▸ **Trecho selecionado**:
┌────────
Enquanto jogava Detroit: Become Human, me peguei compulsivamente traçando paralelos com a robô Sophia, o androide de verdade que ganhou a internet protagonizando um vídeo mais bizarro que outro. Também me veio à mente aquele episódio do Black Mirror, com seu quadrúpede bélico em preto e branco, e as máquinas cada vez mais incríveis assustadoras da Boston Dynamics, que já conseguem até mesmo dar um salto mortal para trás – algo que eu e meus 80 bilhões de neurônios humanos provavelmente jamais conseguiremos.
Por enquanto, no mundo real, podemos rir das vídeo-cacetadas estreladas por um protótipo de cão-robô, e até mesmo colocar celebridades para trollar inteligências artificiais sem que isso tire o sono da humanidade. Mas, no universo imaginado pela Quantic Dream, o sonho de criar máquinas tão ou mais competentes que suas contrapartes humanas se tornou uma realidade – e também um pesadelo.
SERIAM OS ANDROIDES OVELHAS ELÉTRICAS?
O futuro imaginado por David Cage em seu novo filme jogável é de molhar as calças – de medo e excitação. O ano é 2038, e boa parte do mundo já se acostumou com a ideia de usar os androides como ferramentas no dia a dia, tanto para usos profissionais quanto domésticos.
Está com preguiça de tirar o lixo ou arrumar a cama? Adquira um modelo AX-400 e ele cuidará da casa por você. Procurando um operador de câmera que jamais tire férias remuneradas? Talvez um JB-300 seja o que você precisa. Ou quem sabe não esteja tendo sorte com as mulheres? Neste caso, uma WR-400 pode satisfazer plenamente suas fantasias – das mais pudicas às mais exóticas.
└────────
▸ **Requisitos da tarefa**:
No trecho sobre Detroit: Become Human, em que ano se passa o futuro imaginado pelo jogo? Responda, por favor. Este material não tem relação com o trecho.

▸ **Extrato de dados**:
┌────────
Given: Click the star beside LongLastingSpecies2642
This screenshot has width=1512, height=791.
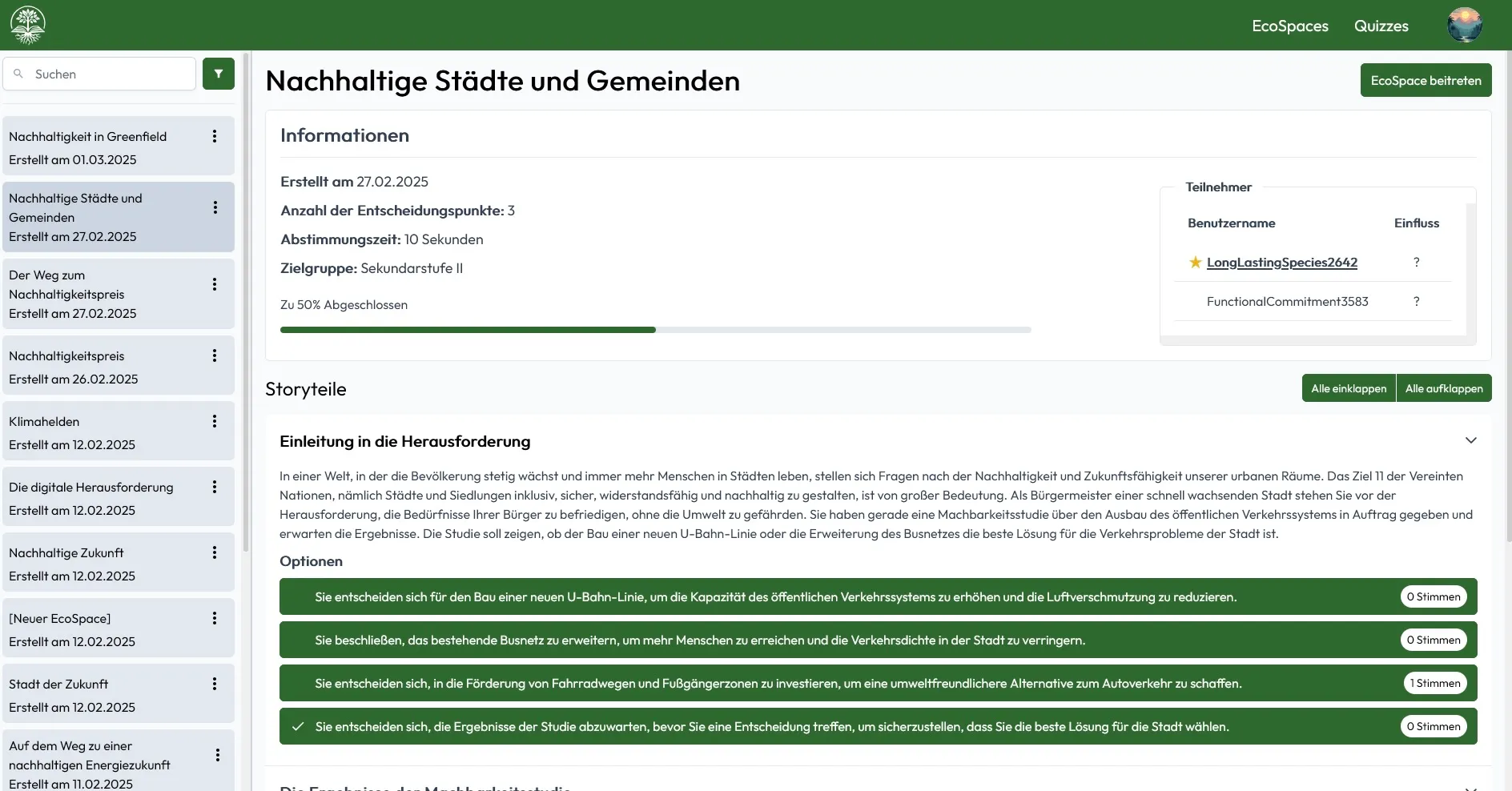Looking at the screenshot, I should pyautogui.click(x=1194, y=263).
└────────
▸ **Resposta à tarefa**:
Em 2038.